### What you should do
Could you restate the entries below word for word?

** Opening Provided entries block **

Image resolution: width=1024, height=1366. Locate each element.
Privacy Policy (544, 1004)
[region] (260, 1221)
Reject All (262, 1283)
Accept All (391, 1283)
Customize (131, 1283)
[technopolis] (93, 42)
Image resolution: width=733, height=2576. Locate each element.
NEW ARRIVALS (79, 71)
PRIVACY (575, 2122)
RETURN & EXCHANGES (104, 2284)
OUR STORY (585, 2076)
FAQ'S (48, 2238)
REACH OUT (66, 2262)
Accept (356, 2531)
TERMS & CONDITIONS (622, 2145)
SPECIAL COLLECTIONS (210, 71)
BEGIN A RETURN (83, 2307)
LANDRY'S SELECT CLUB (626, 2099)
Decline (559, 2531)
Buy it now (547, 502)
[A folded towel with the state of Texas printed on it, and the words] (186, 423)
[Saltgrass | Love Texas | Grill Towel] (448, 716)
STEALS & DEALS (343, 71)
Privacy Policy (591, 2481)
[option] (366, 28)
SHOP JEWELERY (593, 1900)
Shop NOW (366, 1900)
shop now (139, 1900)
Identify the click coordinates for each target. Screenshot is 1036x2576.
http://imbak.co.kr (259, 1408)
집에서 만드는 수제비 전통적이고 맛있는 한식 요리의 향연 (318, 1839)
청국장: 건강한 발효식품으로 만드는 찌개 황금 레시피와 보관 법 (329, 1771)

** Closing Provided entries block **

### Result
Image resolution: width=1024, height=1366. Locate each element.
Privacy Policy (544, 1004)
[region] (260, 1221)
Reject All (262, 1283)
Accept All (391, 1283)
Customize (131, 1283)
[technopolis] (93, 42)
Image resolution: width=733, height=2576. Locate each element.
NEW ARRIVALS (79, 71)
PRIVACY (575, 2122)
RETURN & EXCHANGES (104, 2284)
OUR STORY (585, 2076)
FAQ'S (48, 2238)
REACH OUT (66, 2262)
Accept (356, 2531)
TERMS & CONDITIONS (622, 2145)
SPECIAL COLLECTIONS (210, 71)
BEGIN A RETURN (83, 2307)
LANDRY'S SELECT CLUB (626, 2099)
Decline (559, 2531)
Buy it now (547, 502)
[A folded towel with the state of Texas printed on it, and the words] (186, 423)
[Saltgrass | Love Texas | Grill Towel] (448, 716)
STEALS & DEALS (343, 71)
Privacy Policy (591, 2481)
[option] (366, 28)
SHOP JEWELERY (593, 1900)
Shop NOW (366, 1900)
shop now (139, 1900)
Identify the click coordinates for each target. Screenshot is 1036x2576.
http://imbak.co.kr (259, 1408)
집에서 만드는 수제비 전통적이고 맛있는 한식 요리의 향연 (318, 1839)
청국장: 건강한 발효식품으로 만드는 찌개 황금 레시피와 보관 법 (329, 1771)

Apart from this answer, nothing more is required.